Sunday, 4 March, 2012

4 Anglo-Dane Huscarls - Army Painter vs. Vallejo Wash

These 4 Anglo-Dane huscarls by Renegade Miniatures were painted and finished with Vallejo's Sepia Shade Wash (except the shields). I wanted to compare the Vallejo wash to Army Painter dips, so I picked up some of this wash at Sentry Box on Friday. The Vallejo wash is actually darker than I expected. It is closer to the Army Painter Dark then Army Painter Strong dip, except that it is brown whereas Army Painter Dark is black. The Vallejo wash does not work the same. It covers all aspects of the model and changes the tones by making them darker brown, whereas the Army Painter dips tend to cover deeply in the crevices and less so on the rest of the model. The Vallejo wash does not run off like the Army Painter dip.
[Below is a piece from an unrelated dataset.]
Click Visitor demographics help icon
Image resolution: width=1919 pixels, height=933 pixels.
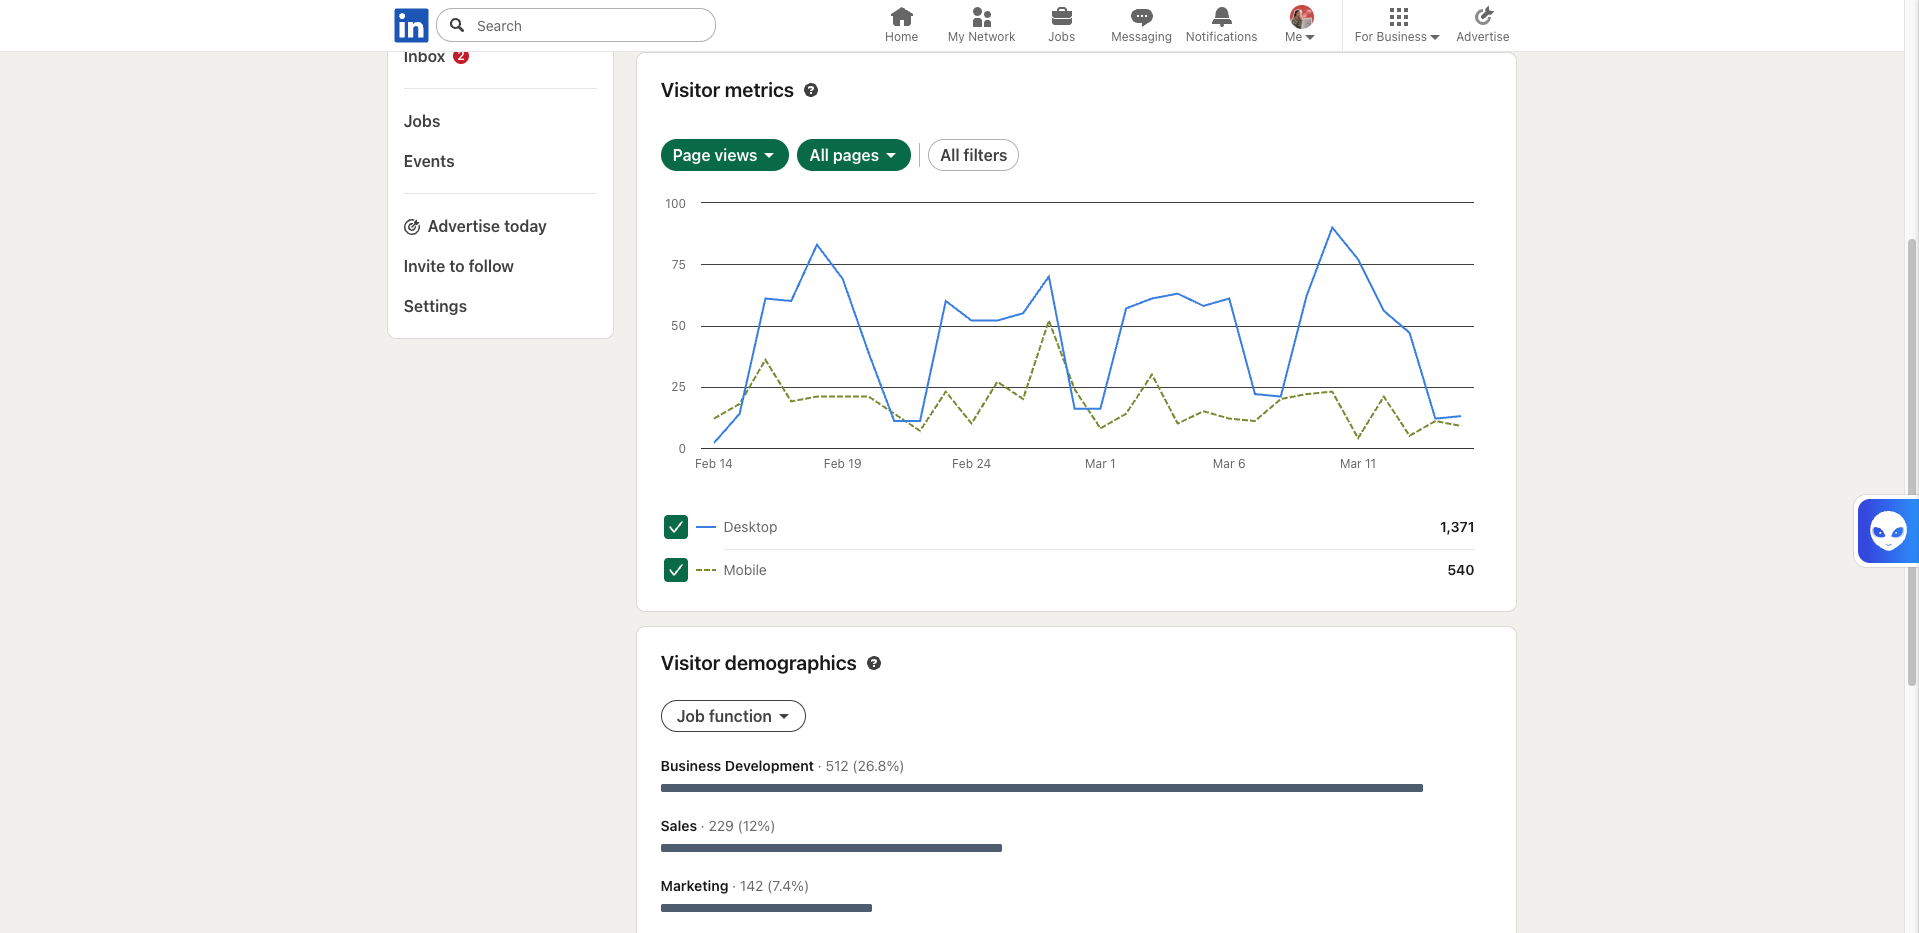coord(874,663)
One has to remove the excess with a brush and there is much to remove. It sticks. Army Painter dip, after two minutes, clots for easy removal of the excess. Upon my first try I was convinced that I had ruined the moved with the Vallejo wash. However, I kept removing the excess and most of it eventually came off, but it was a race against the clock because it dries so quickly. What I liked about it was that once done, and dry, one can go straight to touch-ups. The Army Painter dip takes about 24 hours to dry, which can be a time consuming when you want to finish a project, but it achieves a better result. As well, you will have to spray it with matt, if you don't want the shine. The Vallejo wash would be fine, if watered down and applied by brush to key areas. I would never use it for dipping again. All that said, I am still pleased with how these turned out.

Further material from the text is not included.